A Follow-On Prague Experiment with Skeletons

A developer dropped me a line having found my previous blog posts around Project Prague;

Project Prague in the Cognitive Services Labs

They’d noticed that it seemed really easy and powerful to define and monitor for gestures with Project Prague but wanted to know where the support was for tracking lower level data such as hand positions and movement. I’ve a suspicion that they are looking for something similar to what the Kinect SDK offers which was out-of-the-box support for treating a user’s hand as a pointer and being able to drive an on-screen UI with it.

As usual, I hadn’t the foggiest clue about how this might be done and so I thought I’d better take a quick look at it and this post is the result of a few minutes looking at the APIs and the documentation.

If you haven’t seen Prague at all then I did write a couple of other posts;

Project Prague Posts

and so feel free to have a read of those if you want the background on what I’m posting here and I’ll attempt to avoid repeating what I wrote in those posts.

Project Prague and the UWP

Since I last looked at Project Prague, “significant things” have happened in that the Windows 10 Fall Creators Update has been released and, along with it, support for .NET Standard 2.0 in UWP apps which I just wrote about an hour or two ago in this post;

UWP and .NET Standard 2.0–Remembering the ‘Forgotten’ APIs –)

These changes mean that I now seem to be free to use Project Prague from inside a UWP app (targeting .NET Standard 2.0 on Windows 16299+) although I’m unsure about whether this is a supported scenario yet or what it might mean for an app that wanted to go into Store but, technically, it seems that I can make use of the Prague SDK from a UWP app and so that’s what I did.

Project Prague and Skeleton Tracking

I revisited the Project Prague documentation and scanned over this one page which covers a lot of ground but it mostly focuses on how to get gestures working and doesn’t drop to the lower level details.

However, there’s a response to a comment further down the page which does talk in terms of;

“The SDK provides both the high level abstraction of the gestures as they are described in the overview above and also the raw skeleton we produce. The skeleton we produce is ‘light-weight’ namely it exposes the palm & fingertips’ locations and directions vectors (palm also has an orientation vector).

In the slingshot example above, you would want to register to the skeleton event once the slingshot gesture reaches the Pinch state and then track the motion instead of simply expecting a (non negligible) motion backwards as defined above.

Depending on your needs, you could either user the simplistic gesture-states-only approach or weave in the use of raw skeleton stream.

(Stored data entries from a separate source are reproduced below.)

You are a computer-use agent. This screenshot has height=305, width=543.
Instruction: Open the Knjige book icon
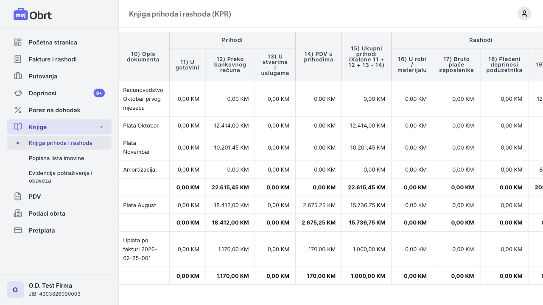click(x=18, y=127)
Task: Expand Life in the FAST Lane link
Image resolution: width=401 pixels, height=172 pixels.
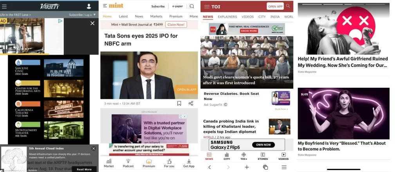Action: [x=15, y=15]
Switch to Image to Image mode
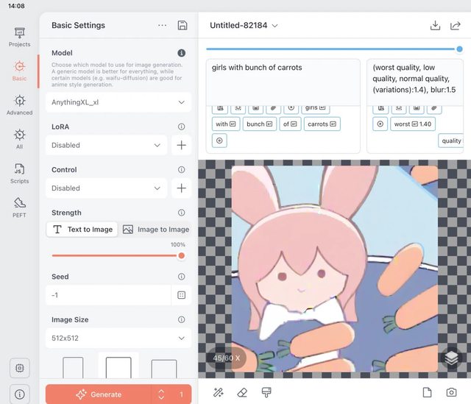471x404 pixels. coord(156,230)
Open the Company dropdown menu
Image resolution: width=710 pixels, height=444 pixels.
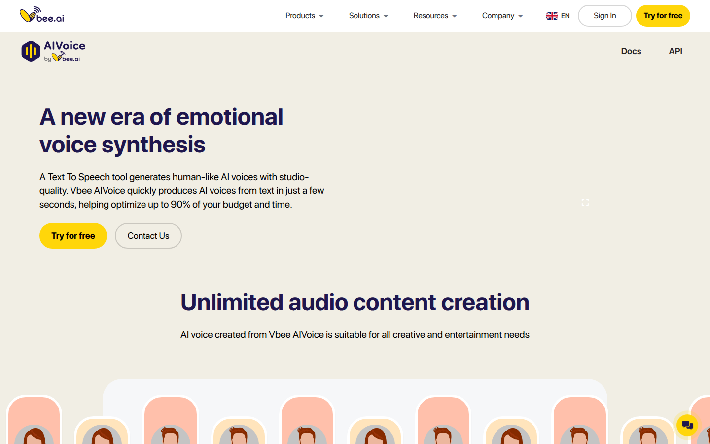click(502, 16)
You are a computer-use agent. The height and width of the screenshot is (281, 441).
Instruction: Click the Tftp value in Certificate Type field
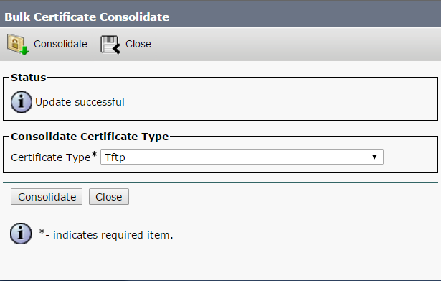point(115,157)
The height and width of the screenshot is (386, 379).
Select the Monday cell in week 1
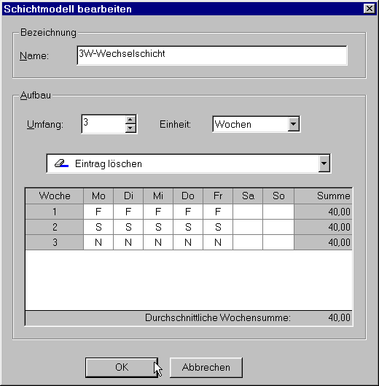pos(98,212)
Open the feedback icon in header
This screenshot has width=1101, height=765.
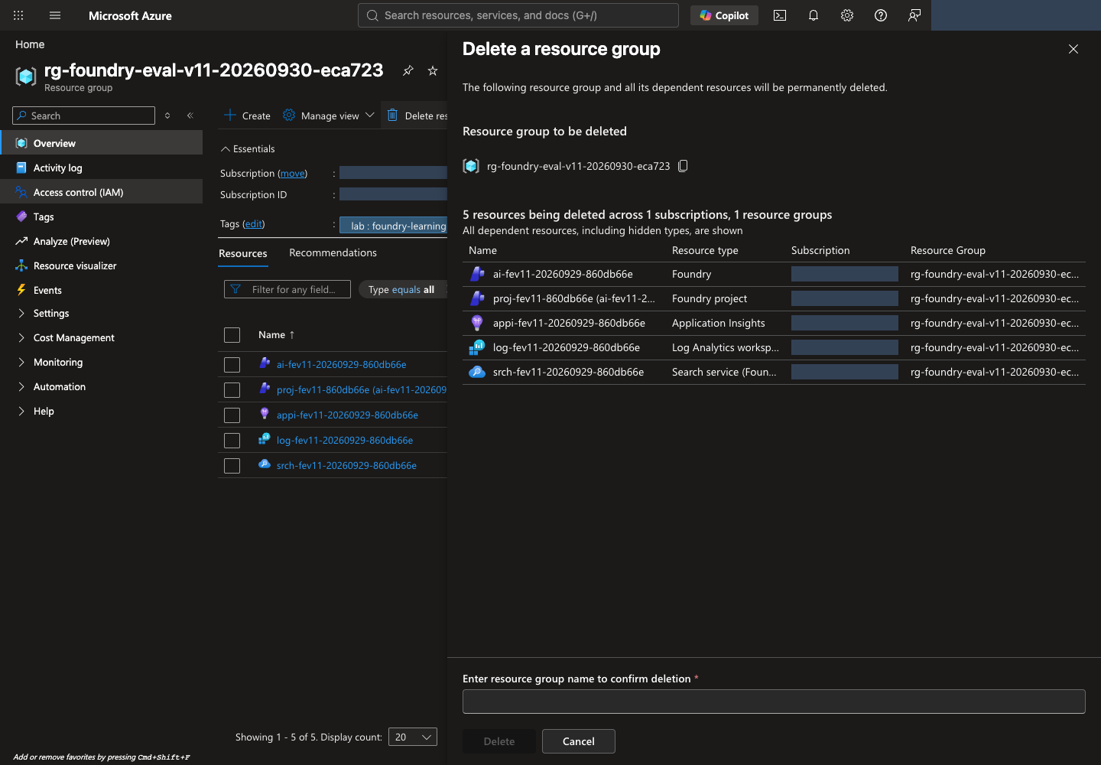click(914, 15)

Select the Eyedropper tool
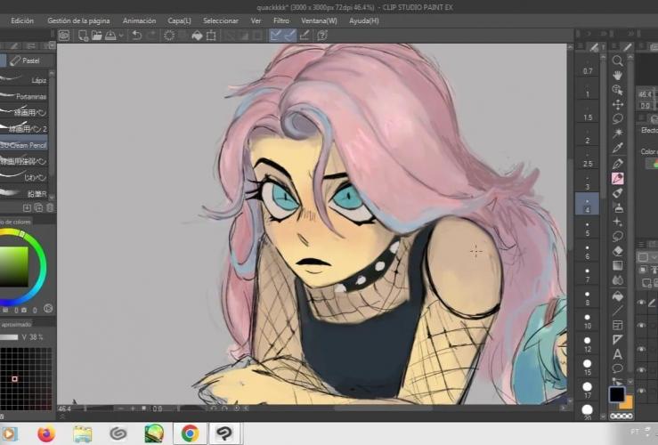[x=617, y=148]
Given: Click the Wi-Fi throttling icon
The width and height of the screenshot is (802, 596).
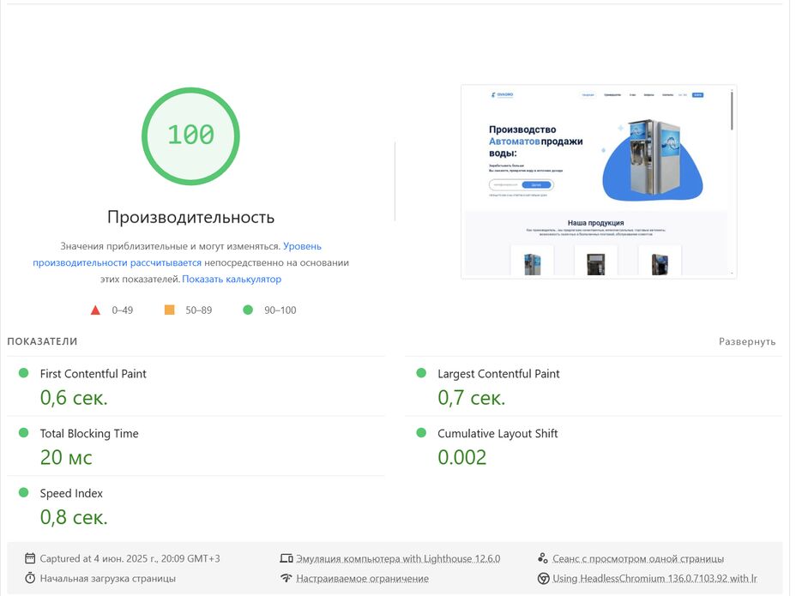Looking at the screenshot, I should pyautogui.click(x=286, y=578).
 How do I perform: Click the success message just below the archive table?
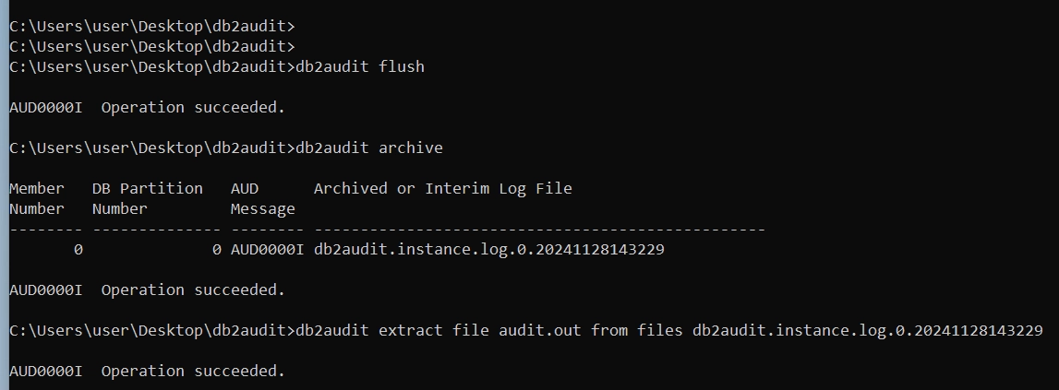point(148,290)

We will followup soon with a code sample in https://aka.ms/gestures/samples that will show how to utilize the skeleton stream”

and that led me back to the sample;

3D Camera Sample

which looks to essentially use gestures as a start/stop mechanism in between which it makes use of the API;

GesturesServiceEndpoint.RegisterToSkeleton

in order to get raw hand-tracking data including the position of the palm and digits and so it felt like this was the API that I might want to take a look at – it seemed that this might be the key to the question that I got asked.

Alongside discovering this API I also had a look through the document which is targeted at Unity but generally useful;

“3D Object Manipulation”

because it talks about the co-ordinate system that positions, directions etc. are offered in by the SDK and also units;

“The hand-skeleton is provided in units of millimeters, in the following left-handed coordinate system”

although what wasn’t clear to me from the docs was whether I had to think in terms of different ranges for distances based on the different cameras that the SDK supports. I was using a RealSense SR300 as it is easier to plug in than a Kinect and one of my out-standing questions remains what sort of range of motion in the horizontal and vertical planes I should expect the SDK to be able to track for the camera.

Regardless, I set about trying to put together a simple UWP app that let me move something around on the screen using my hand and the Prague SDK.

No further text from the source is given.